LinkedIn's algorithm, designed to suggest job opportunities, was found to show fewer high-paying jobs to women than to men with identical qualifications. The system wasn't explicitly programmed to discriminate—it was optimizing for engagement, and historical data showed women were less likely to apply for certain jobs, so the algorithm stopped showing them those opportunities. A feedback loop disguised as optimization.
Pymetrics uses neuroscience games to assess candidates—pattern matching, risk tolerance, attention span. The company claims its approach is bias-free because it doesn't look at resumes at all. But the games are calibrated against "successful" employees at each company. If your successful employees are demographically homogeneous, your "objective" games will select for more of the same. Different tracks, same destination.
The Trade-Off We're Not Discussing
Here's what makes this a true trolley problem: there are legitimate reasons to use hiring algorithms. Manual resume screening is expensive, inconsistent, and demonstrably biased. Humans are terrible at predicting job performance from interviews—we prefer candidates who look like us, talk like us, went to schools we recognize. Structured algorithms, properly designed, can reduce some forms of bias.
But "properly designed" requires acknowledging trade-offs most companies won't make. You could optimize for demographic parity—ensuring your algorithm selects candidates in proportion to the applicant pool. But that might mean accepting lower scores on your performance metrics (which themselves encode historical bias). You could require algorithmic transparency, publishing exactly how decisions are made. But that might reveal that your "objective" system is making subjective value judgments about what skills matter.
You could allow candidates to see their algorithmic scores and challenge them. But that would slow down the process, defeating the efficiency gains that justified the algorithm in the first place. You could regularly audit for disparate impact. But that costs money, and if you find bias, you're legally obligated to fix it or stop using the system.

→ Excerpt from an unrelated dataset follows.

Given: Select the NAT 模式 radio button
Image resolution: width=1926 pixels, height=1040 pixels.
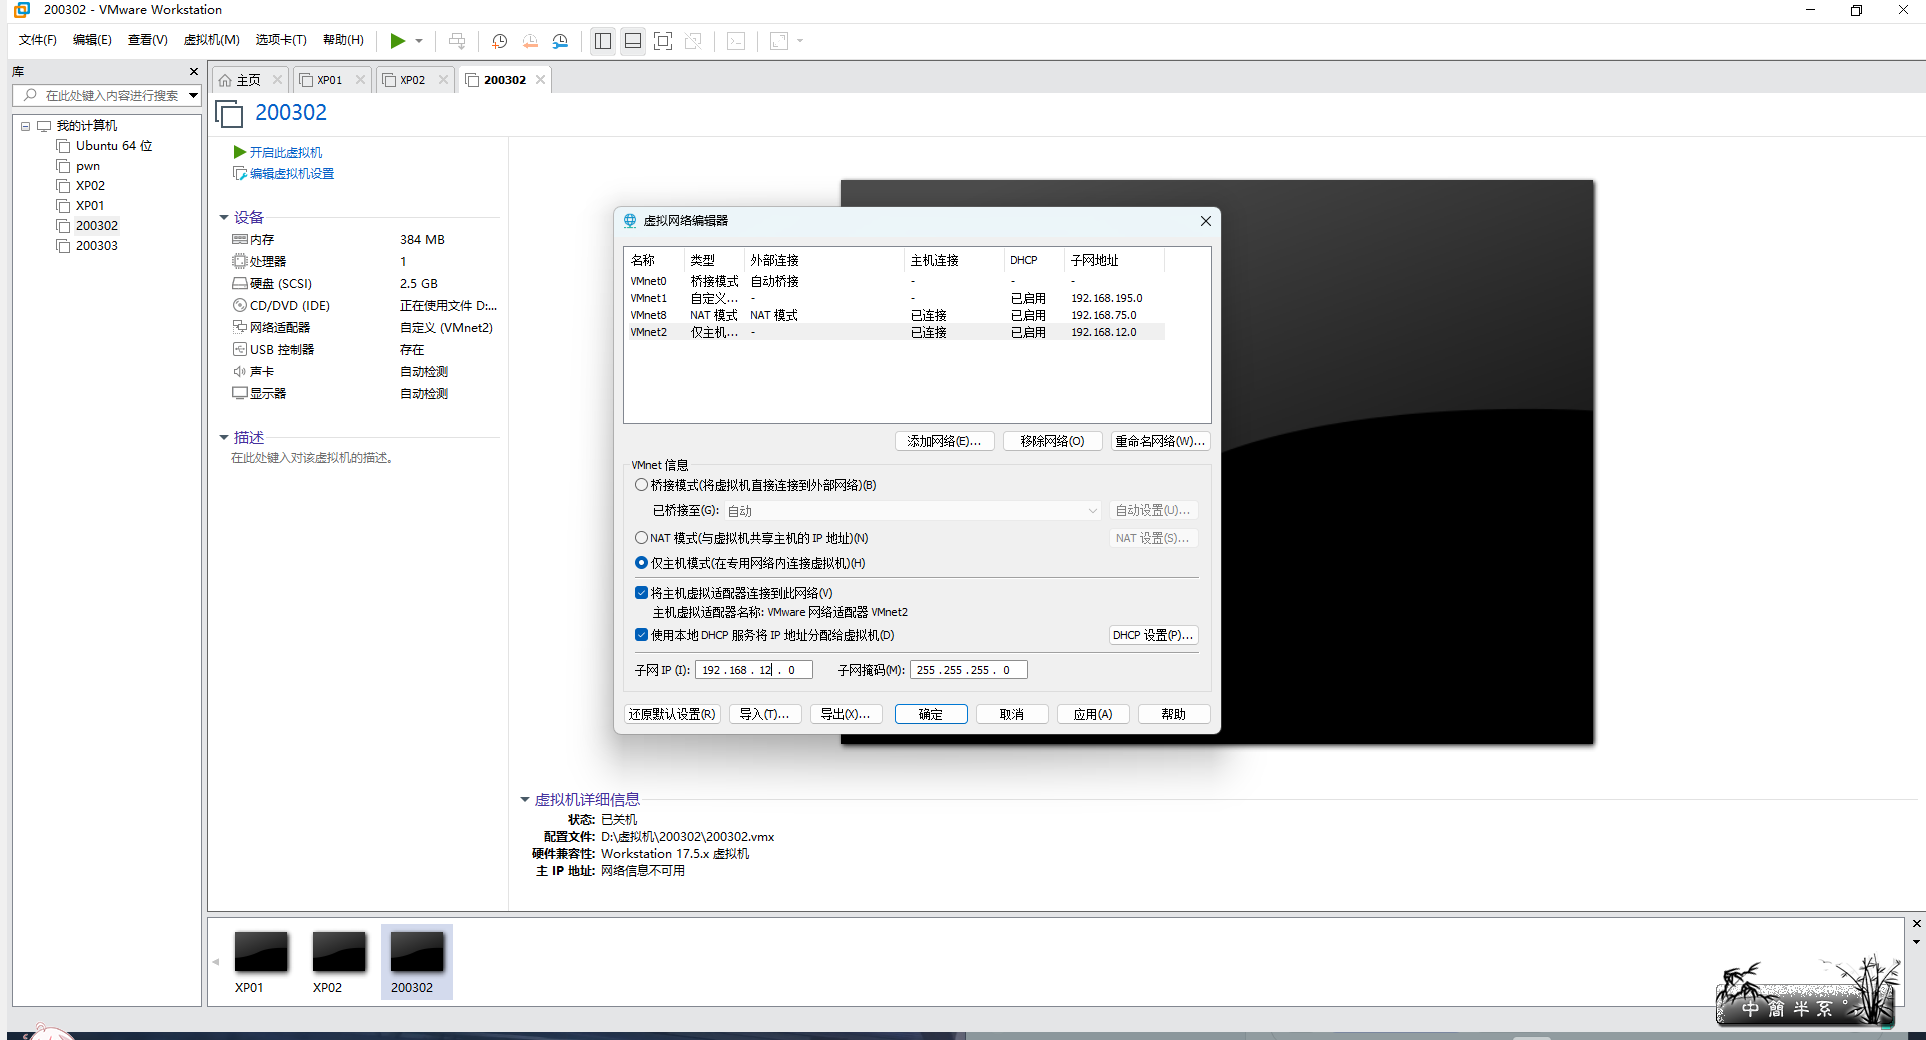Looking at the screenshot, I should (642, 538).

Most companies choose the track that looks like optimization: deploy the algorithm, trust the scores, hire efficiently. The people who don't get interviews, who are screened out by invisible criteria, who never know an algorithm decided they weren't worth a human's time—they're on the other track. And unlike the trolley problem, we don't even count them.
The Tracks Lead to Different Futures
The trolley problem asks about immediate harm: five people versus one. Hiring algorithms create diverging futures. Get screened out by Amazon's algorithm, and you don't just lose one job—you lose the career trajectory, the network, the experience that would have led to the next opportunity. Multiply that by thousands of candidates, hundreds of companies, millions of decisions.
The algorithm doesn't just choose who gets hired today. It chooses whose skills are valued, whose backgrounds are legitimate, whose career paths are recognized as valid. It encodes one vision of merit and makes it seem inevitable, objective, natural. The people on the other track don't just lose a job. They lose the future where their skills mattered.
And here's the deepest problem: we're not even asking who should pull the lever. We're letting the algorithm pull it, based on patterns from a past we claim to want to move beyond, optimizing for an efficiency that benefits companies while distributing harm to candidates who never see it coming.
The trolley is already moving. The tracks have already diverged. The only question is whether we'll keep pretending the algorithm is driving itself.